**Collected data entries:**

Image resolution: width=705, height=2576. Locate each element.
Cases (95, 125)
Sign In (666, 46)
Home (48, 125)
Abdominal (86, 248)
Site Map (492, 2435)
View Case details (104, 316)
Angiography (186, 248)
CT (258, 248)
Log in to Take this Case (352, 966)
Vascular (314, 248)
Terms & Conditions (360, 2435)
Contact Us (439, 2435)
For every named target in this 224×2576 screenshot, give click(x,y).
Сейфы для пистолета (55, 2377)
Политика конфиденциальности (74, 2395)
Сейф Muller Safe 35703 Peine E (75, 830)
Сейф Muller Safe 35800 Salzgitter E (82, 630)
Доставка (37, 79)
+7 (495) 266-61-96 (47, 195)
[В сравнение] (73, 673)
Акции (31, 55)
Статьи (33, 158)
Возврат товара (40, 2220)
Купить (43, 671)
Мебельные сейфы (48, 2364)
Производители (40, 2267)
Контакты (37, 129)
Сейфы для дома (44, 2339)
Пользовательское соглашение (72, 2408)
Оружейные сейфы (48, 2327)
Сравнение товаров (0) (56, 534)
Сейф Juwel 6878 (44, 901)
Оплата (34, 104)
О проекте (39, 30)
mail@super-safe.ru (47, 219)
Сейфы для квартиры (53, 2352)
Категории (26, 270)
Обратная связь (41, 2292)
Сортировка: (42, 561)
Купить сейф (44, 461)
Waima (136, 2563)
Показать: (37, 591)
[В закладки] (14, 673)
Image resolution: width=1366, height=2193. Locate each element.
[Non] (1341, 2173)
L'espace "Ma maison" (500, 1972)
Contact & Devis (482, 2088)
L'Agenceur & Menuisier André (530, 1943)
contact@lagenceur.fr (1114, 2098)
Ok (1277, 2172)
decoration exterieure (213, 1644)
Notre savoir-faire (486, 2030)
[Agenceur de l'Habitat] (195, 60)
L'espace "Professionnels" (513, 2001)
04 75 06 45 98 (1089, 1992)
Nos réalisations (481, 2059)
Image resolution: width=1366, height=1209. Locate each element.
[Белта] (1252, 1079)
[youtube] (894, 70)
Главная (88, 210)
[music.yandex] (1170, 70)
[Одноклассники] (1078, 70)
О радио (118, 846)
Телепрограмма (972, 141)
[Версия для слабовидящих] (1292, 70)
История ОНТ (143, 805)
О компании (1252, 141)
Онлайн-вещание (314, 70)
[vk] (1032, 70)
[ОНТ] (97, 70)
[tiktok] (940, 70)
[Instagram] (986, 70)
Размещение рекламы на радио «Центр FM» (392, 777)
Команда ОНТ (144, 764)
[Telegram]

**TASK GOAL:** Every entry is to be printed exactly as given.

**SOLUTION:**
Image resolution: width=705, height=2576. Locate each element.
Cases (95, 125)
Sign In (666, 46)
Home (48, 125)
Abdominal (86, 248)
Site Map (492, 2435)
View Case details (104, 316)
Angiography (186, 248)
CT (258, 248)
Log in to Take this Case (352, 966)
Vascular (314, 248)
Terms & Conditions (360, 2435)
Contact Us (439, 2435)
For every named target in this 224×2576 screenshot, give click(x,y).
Сейфы для пистолета (55, 2377)
Политика конфиденциальности (74, 2395)
Сейф Muller Safe 35703 Peine E (75, 830)
Сейф Muller Safe 35800 Salzgitter E (82, 630)
Доставка (37, 79)
+7 (495) 266-61-96 (47, 195)
[В сравнение] (73, 673)
Акции (31, 55)
Статьи (33, 158)
Возврат товара (40, 2220)
Купить (43, 671)
Мебельные сейфы (48, 2364)
Производители (40, 2267)
Контакты (37, 129)
Сейфы для дома (44, 2339)
Пользовательское соглашение (72, 2408)
Оружейные сейфы (48, 2327)
Сравнение товаров (0) (56, 534)
Сейф Juwel 6878 (44, 901)
Оплата (34, 104)
О проекте (39, 30)
mail@super-safe.ru (47, 219)
Сейфы для квартиры (53, 2352)
Категории (26, 270)
Обратная связь (41, 2292)
Сортировка: (42, 561)
Купить сейф (44, 461)
Waima (136, 2563)
Показать: (37, 591)
[В закладки] (14, 673)
Image resolution: width=1366, height=2193. Locate each element.
[Non] (1341, 2173)
L'espace "Ma maison" (500, 1972)
Contact & Devis (482, 2088)
L'Agenceur & Menuisier André (530, 1943)
contact@lagenceur.fr (1114, 2098)
Ok (1277, 2172)
decoration exterieure (213, 1644)
Notre savoir-faire (486, 2030)
[Agenceur de l'Habitat] (195, 60)
L'espace "Professionnels" (513, 2001)
04 75 06 45 98 (1089, 1992)
Nos réalisations (481, 2059)
Image resolution: width=1366, height=1209. Locate each element.
[Белта] (1252, 1079)
[youtube] (894, 70)
Главная (88, 210)
[music.yandex] (1170, 70)
[Одноклассники] (1078, 70)
О радио (118, 846)
Телепрограмма (972, 141)
[Версия для слабовидящих] (1292, 70)
История ОНТ (143, 805)
О компании (1252, 141)
Онлайн-вещание (314, 70)
[vk] (1032, 70)
[ОНТ] (97, 70)
[tiktok] (940, 70)
[Instagram] (986, 70)
Размещение рекламы на радио «Центр FM» (392, 777)
Команда ОНТ (144, 764)
[Telegram]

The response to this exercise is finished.